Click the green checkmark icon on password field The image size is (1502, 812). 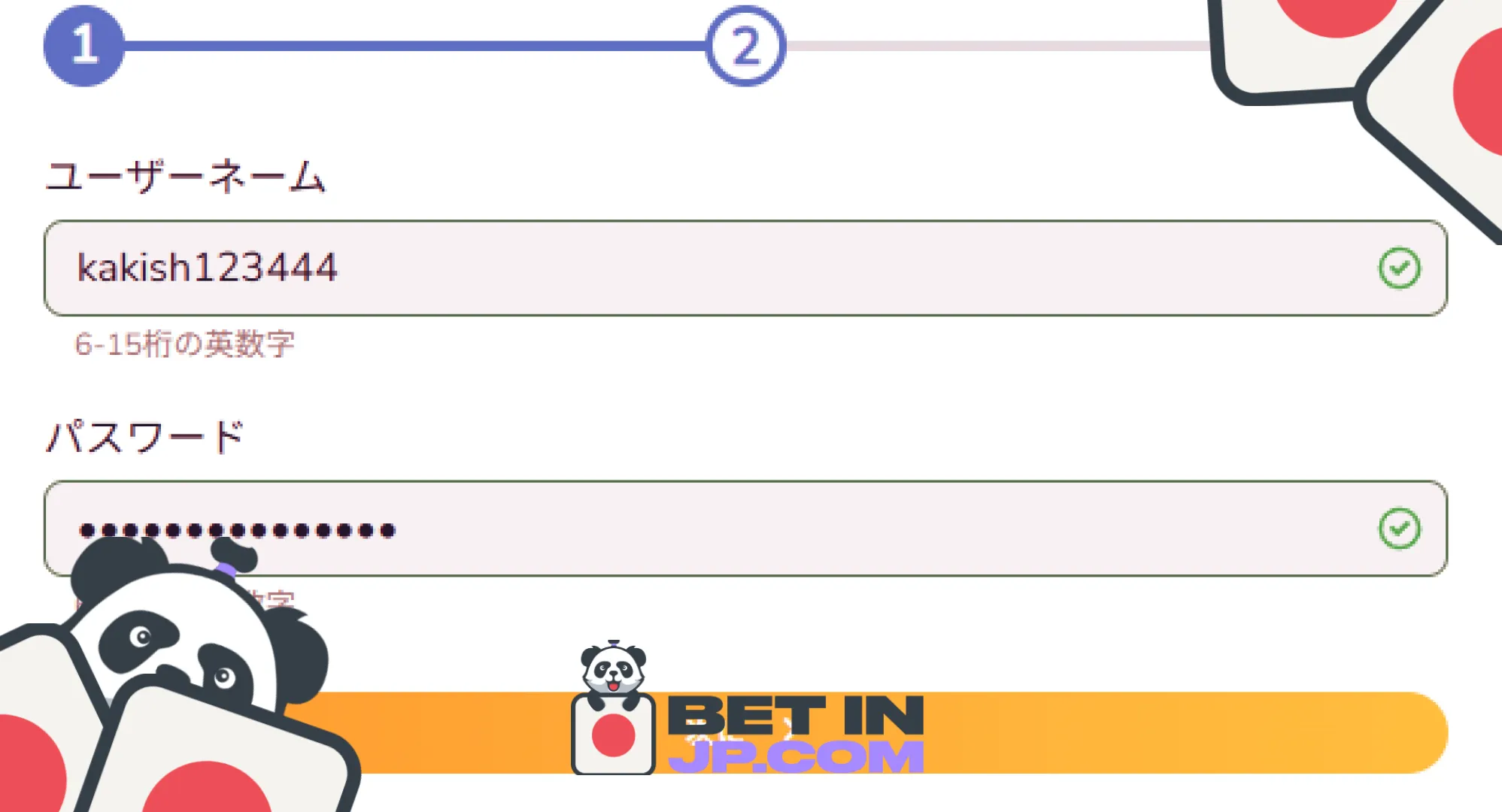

==

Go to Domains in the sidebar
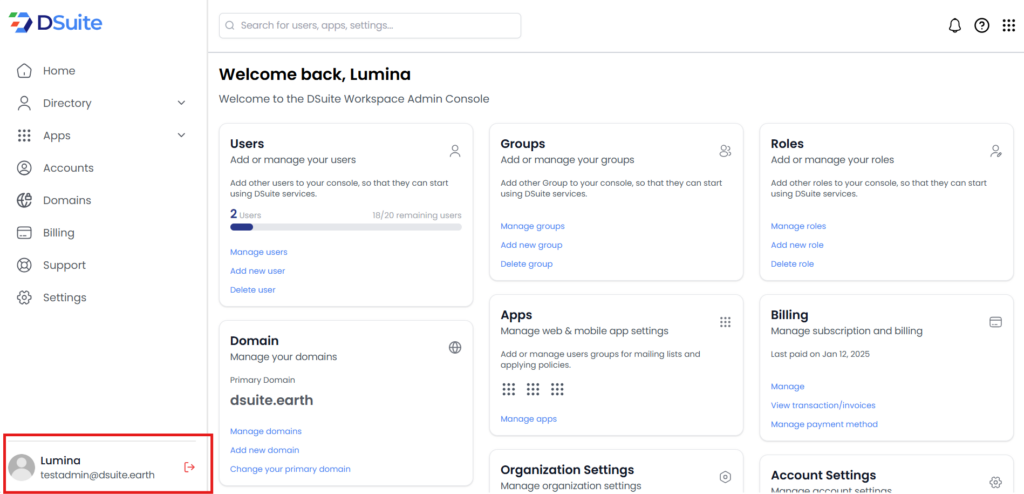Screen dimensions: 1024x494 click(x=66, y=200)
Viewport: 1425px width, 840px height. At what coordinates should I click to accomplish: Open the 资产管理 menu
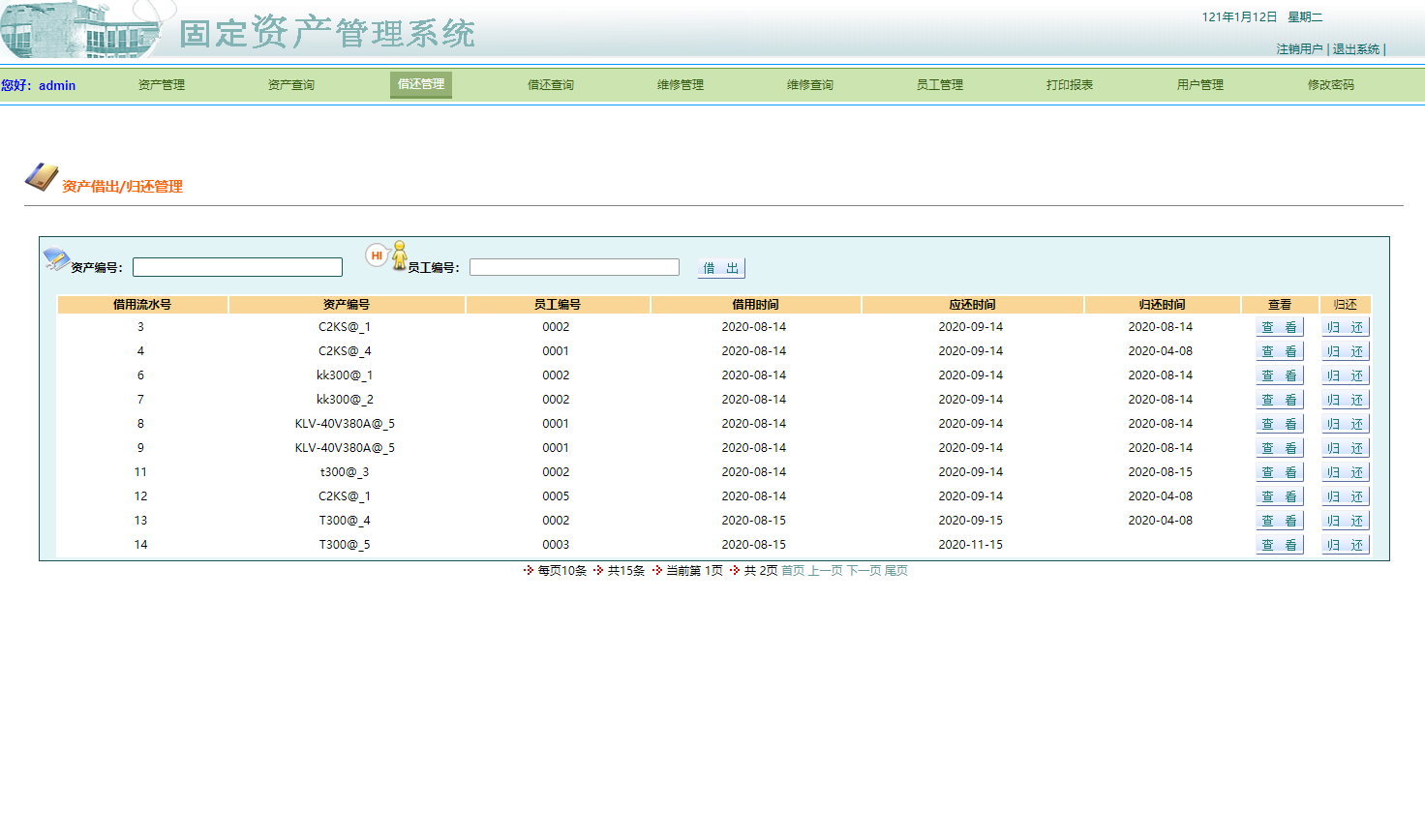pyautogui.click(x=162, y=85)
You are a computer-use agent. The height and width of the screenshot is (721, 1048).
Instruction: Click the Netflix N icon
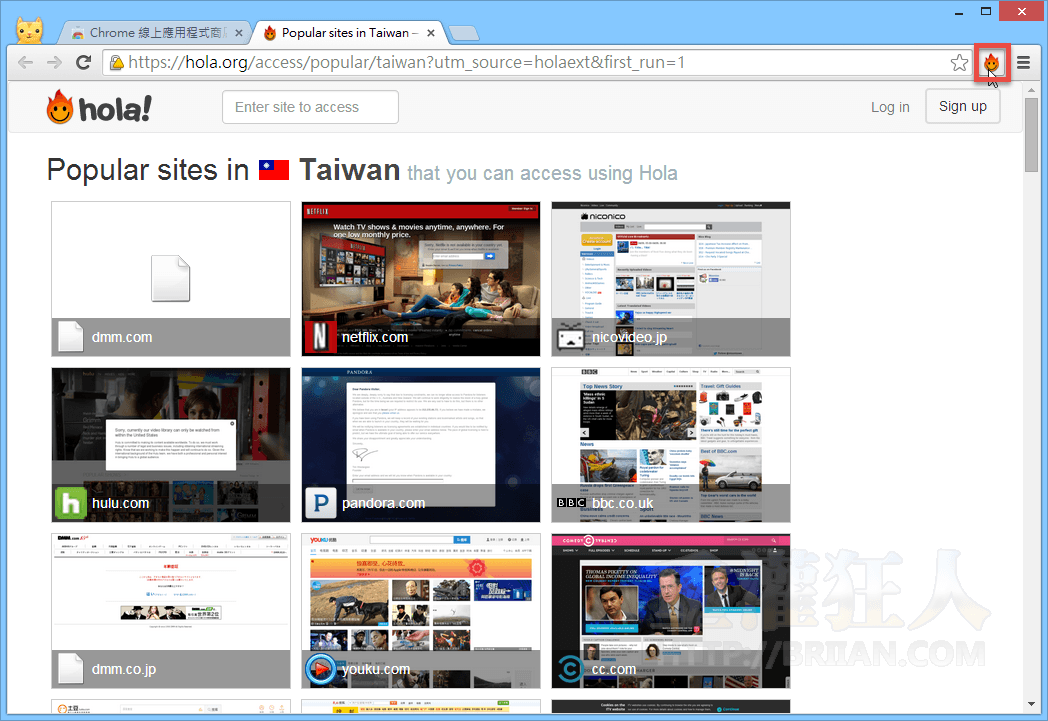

...

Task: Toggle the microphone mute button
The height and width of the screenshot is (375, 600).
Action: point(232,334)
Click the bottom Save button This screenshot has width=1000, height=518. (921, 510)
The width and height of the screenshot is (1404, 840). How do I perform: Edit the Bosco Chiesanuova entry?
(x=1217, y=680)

▶ The exercise:
Rescale the records, starting with the line with "The width and" and going on through the line with "(x=1217, y=680)", and give only those lines. Copy each request unchanged, multiply every coordinate in the answers by 0.3, and round to whole numbers with halves rounded up.

▶ Correct result:
The width and height of the screenshot is (1404, 840). How do I perform: Edit the Bosco Chiesanuova entry?
(x=365, y=204)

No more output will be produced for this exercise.